Copy out each of the following records character for character, with no changes.

● ● ●

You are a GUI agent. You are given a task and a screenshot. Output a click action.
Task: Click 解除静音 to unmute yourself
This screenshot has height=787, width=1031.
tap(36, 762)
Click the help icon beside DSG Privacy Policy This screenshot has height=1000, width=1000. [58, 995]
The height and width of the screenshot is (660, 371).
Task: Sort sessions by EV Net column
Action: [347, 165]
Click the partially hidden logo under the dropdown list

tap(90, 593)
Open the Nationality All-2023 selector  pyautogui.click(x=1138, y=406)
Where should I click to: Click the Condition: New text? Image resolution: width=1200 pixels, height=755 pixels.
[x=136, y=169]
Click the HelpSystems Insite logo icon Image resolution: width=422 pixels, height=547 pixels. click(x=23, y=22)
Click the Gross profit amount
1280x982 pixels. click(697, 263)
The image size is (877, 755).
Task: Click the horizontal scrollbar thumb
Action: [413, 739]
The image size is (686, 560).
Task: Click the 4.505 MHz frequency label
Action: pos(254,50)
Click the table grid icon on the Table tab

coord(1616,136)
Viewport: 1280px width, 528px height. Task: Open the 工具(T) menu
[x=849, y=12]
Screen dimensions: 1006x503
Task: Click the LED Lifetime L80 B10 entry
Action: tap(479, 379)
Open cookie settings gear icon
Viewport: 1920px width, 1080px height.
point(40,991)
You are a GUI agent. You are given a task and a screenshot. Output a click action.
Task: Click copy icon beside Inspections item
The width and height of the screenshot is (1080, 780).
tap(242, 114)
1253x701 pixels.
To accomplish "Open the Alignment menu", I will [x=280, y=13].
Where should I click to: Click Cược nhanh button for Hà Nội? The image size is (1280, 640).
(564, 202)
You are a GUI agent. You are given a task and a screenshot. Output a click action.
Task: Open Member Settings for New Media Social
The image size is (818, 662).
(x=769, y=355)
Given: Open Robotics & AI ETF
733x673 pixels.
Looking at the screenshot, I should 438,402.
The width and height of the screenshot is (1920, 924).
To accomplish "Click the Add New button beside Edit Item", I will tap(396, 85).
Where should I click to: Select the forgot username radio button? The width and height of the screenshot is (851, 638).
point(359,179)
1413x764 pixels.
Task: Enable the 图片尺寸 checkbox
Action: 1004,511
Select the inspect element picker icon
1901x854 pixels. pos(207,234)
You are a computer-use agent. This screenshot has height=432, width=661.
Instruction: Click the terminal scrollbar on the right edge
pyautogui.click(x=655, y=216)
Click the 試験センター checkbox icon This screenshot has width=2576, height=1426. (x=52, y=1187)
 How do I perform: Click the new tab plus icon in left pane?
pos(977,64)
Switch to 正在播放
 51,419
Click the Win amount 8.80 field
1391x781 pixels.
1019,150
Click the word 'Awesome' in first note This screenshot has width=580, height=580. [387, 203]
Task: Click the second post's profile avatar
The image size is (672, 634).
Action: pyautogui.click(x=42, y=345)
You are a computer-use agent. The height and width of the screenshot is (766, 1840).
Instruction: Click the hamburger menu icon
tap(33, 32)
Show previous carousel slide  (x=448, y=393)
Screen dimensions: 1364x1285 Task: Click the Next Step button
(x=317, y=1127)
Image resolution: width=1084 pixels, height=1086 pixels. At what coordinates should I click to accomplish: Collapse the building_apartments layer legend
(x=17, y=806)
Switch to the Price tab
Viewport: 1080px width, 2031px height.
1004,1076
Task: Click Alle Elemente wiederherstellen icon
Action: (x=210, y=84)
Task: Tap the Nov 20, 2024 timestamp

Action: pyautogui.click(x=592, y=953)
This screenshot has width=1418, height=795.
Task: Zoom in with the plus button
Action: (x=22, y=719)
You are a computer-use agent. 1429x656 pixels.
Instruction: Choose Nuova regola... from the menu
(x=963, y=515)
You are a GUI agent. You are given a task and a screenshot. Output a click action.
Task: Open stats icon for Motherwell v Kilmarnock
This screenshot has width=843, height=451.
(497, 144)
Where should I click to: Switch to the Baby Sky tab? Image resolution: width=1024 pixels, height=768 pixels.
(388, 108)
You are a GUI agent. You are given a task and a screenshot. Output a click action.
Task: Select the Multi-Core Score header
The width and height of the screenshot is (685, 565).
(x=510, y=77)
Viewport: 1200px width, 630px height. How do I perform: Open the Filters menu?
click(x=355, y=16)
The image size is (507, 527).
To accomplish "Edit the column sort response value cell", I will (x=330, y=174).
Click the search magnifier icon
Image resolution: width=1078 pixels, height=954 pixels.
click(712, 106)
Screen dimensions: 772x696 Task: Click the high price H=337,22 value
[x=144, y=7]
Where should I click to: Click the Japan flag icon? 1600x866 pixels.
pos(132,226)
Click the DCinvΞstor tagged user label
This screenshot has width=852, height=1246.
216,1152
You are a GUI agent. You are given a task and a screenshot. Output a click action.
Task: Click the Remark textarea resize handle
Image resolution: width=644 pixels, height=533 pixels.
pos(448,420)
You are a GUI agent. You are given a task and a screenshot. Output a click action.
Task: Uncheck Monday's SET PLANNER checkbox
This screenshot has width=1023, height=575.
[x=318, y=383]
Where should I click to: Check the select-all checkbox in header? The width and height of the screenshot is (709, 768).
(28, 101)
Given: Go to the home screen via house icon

● ● ●

# [TASK ANSWER]
You are a GUI agent. You are given a task and a screenshot. Output a click action.
Task: Click 解除静音 to unmute yourself
This screenshot has height=787, width=1031.
tap(36, 762)
Click the help icon beside DSG Privacy Policy This screenshot has height=1000, width=1000. [58, 995]
The height and width of the screenshot is (660, 371).
Task: Sort sessions by EV Net column
Action: [347, 165]
Click the partially hidden logo under the dropdown list

tap(90, 593)
Open the Nationality All-2023 selector  pyautogui.click(x=1138, y=406)
Where should I click to: Click the Condition: New text? Image resolution: width=1200 pixels, height=755 pixels.
[x=136, y=169]
Click the HelpSystems Insite logo icon Image resolution: width=422 pixels, height=547 pixels. click(x=23, y=22)
Click the Gross profit amount
1280x982 pixels. click(697, 263)
The image size is (877, 755).
Task: Click the horizontal scrollbar thumb
Action: [413, 739]
The image size is (686, 560).
Task: Click the 4.505 MHz frequency label
Action: pos(254,50)
Click the table grid icon on the Table tab

coord(1616,136)
Viewport: 1280px width, 528px height. Task: Open the 工具(T) menu
[x=849, y=12]
Screen dimensions: 1006x503
Task: Click the LED Lifetime L80 B10 entry
Action: tap(479, 379)
Open cookie settings gear icon
Viewport: 1920px width, 1080px height.
point(40,991)
You are a GUI agent. You are given a task and a screenshot. Output a click action.
Task: Click copy icon beside Inspections item
The width and height of the screenshot is (1080, 780).
tap(242, 114)
1253x701 pixels.
To accomplish "Open the Alignment menu", I will [x=280, y=13].
Where should I click to: Click Cược nhanh button for Hà Nội? The image size is (1280, 640).
(564, 202)
You are a GUI agent. You are given a task and a screenshot. Output a click action.
Task: Open Member Settings for New Media Social
The image size is (818, 662).
(x=769, y=355)
Given: Open Robotics & AI ETF
733x673 pixels.
Looking at the screenshot, I should 438,402.
The width and height of the screenshot is (1920, 924).
To accomplish "Click the Add New button beside Edit Item", I will tap(396, 85).
Where should I click to: Select the forgot username radio button? The width and height of the screenshot is (851, 638).
point(359,179)
1413x764 pixels.
Task: Enable the 图片尺寸 checkbox
Action: 1004,511
Select the inspect element picker icon
1901x854 pixels. pos(207,234)
You are a computer-use agent. This screenshot has height=432, width=661.
Instruction: Click the terminal scrollbar on the right edge
pyautogui.click(x=655, y=216)
Click the 試験センター checkbox icon This screenshot has width=2576, height=1426. (x=52, y=1187)
 How do I perform: Click the new tab plus icon in left pane?
pos(977,64)
Switch to 正在播放
 51,419
Click the Win amount 8.80 field
1391x781 pixels.
1019,150
Click the word 'Awesome' in first note This screenshot has width=580, height=580. [387, 203]
Task: Click the second post's profile avatar
The image size is (672, 634).
Action: pyautogui.click(x=42, y=345)
You are a computer-use agent. The height and width of the screenshot is (766, 1840).
Instruction: Click the hamburger menu icon
tap(33, 32)
Show previous carousel slide  (x=448, y=393)
Screen dimensions: 1364x1285 Task: Click the Next Step button
(x=317, y=1127)
Image resolution: width=1084 pixels, height=1086 pixels. At what coordinates should I click to accomplish: Collapse the building_apartments layer legend
(x=17, y=806)
Switch to the Price tab
Viewport: 1080px width, 2031px height.
1004,1076
Task: Click Alle Elemente wiederherstellen icon
Action: (x=210, y=84)
Task: Tap the Nov 20, 2024 timestamp

Action: pyautogui.click(x=592, y=953)
This screenshot has width=1418, height=795.
Task: Zoom in with the plus button
Action: (x=22, y=719)
You are a computer-use agent. 1429x656 pixels.
Instruction: Choose Nuova regola... from the menu
(x=963, y=515)
You are a GUI agent. You are given a task and a screenshot. Output a click action.
Task: Open stats icon for Motherwell v Kilmarnock
This screenshot has width=843, height=451.
(497, 144)
Where should I click to: Switch to the Baby Sky tab? Image resolution: width=1024 pixels, height=768 pixels.
(388, 108)
You are a GUI agent. You are given a task and a screenshot. Output a click action.
Task: Select the Multi-Core Score header
The width and height of the screenshot is (685, 565).
(x=510, y=77)
Viewport: 1200px width, 630px height. How do I perform: Open the Filters menu?
click(x=355, y=16)
The image size is (507, 527).
To accomplish "Edit the column sort response value cell", I will (x=330, y=174).
Click the search magnifier icon
Image resolution: width=1078 pixels, height=954 pixels.
click(712, 106)
Screen dimensions: 772x696 Task: Click the high price H=337,22 value
[x=144, y=7]
Where should I click to: Click the Japan flag icon? 1600x866 pixels.
pos(132,226)
Click the DCinvΞstor tagged user label
This screenshot has width=852, height=1246.
216,1152
You are a GUI agent. You are given a task and a screenshot. Output a click action.
Task: Click the Remark textarea resize handle
Image resolution: width=644 pixels, height=533 pixels.
pos(448,420)
You are a GUI agent. You are given a task and a screenshot. Output a click action.
Task: Uncheck Monday's SET PLANNER checkbox
This screenshot has width=1023, height=575.
[x=318, y=383]
Where should I click to: Check the select-all checkbox in header? The width and height of the screenshot is (709, 768).
(28, 101)
Given: Go to the home screen via house icon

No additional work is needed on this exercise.